SELECTED EXCERPT
•••••

Researchers breach brain-blood barrier, deliver medicine precisely via nanoparticles
Science & Technology | World: People with cachexia lose weight even if they eat. The debilitating syndrome affects up to 80% of advanced cancer patients and kills as many as 30% of the cancer patients it afflicts.
Researchers have finally found a way to breach the blood-brain barrier and deliver anti-inflammatory medicine across in a huge development that opens the door to potential treatments for a range of serious neurological conditions like Alzheimer’s disease, multiple sclerosis, Parkinson’s disease, and cancer cachexia.
Oregon State University researchers found a way to get anti-inflammatory medicine across the blood-brain barrier by using specially engineered nanoparticles, tiny bits about 100 billionths of a metre.
The team deployed the dual peptide-functionalised polymeric nanocarriers and delivered a drug that inhibits a key protein associated with inflammation to the intended destination, the hypothalamus of the brain, in a mouse model, said a ScienceDaily report.
Also Read | Now a simple blood test could detect Parkinson’s disease long before symptoms emerge
“Our work presents a significant breakthrough,” said Oleh Taratula, professor in the OSU College of Pharmacy.

•••••

PROBLEM 1
Update the nanoparticle article from "Researchers have finally" through "and cancer cachexia.", replacing "neurological conditions" with "brain disorders".
PROBLEM 2
According to the nanoparticle article, which part of the brain was the intended destination for the drug in the mouse model?

SUPPLIED DATA
•••••

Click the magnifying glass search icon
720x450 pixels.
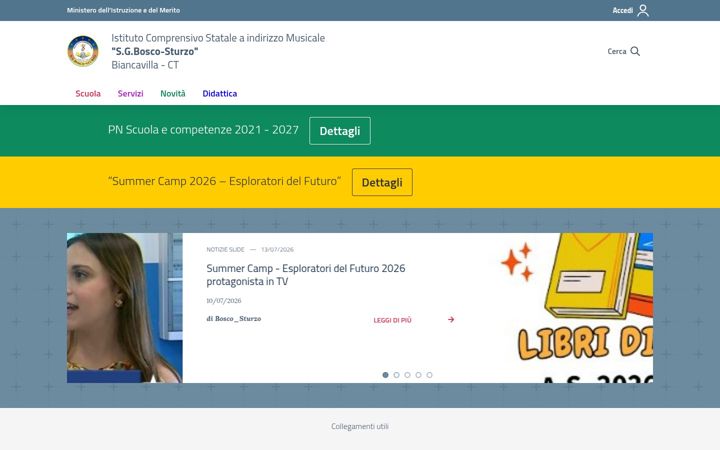tap(635, 51)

•••••

EXERCISE RESPONSE 1
Researchers have finally found a way to breach the blood-brain barrier and deliver anti-inflammatory medicine across in a huge development that opens the door to potential treatments for a range of serious brain disorders like Alzheimer’s disease, multiple sclerosis, Parkinson’s disease, and cancer cachexia.

EXERCISE RESPONSE 2
The hypothalamus.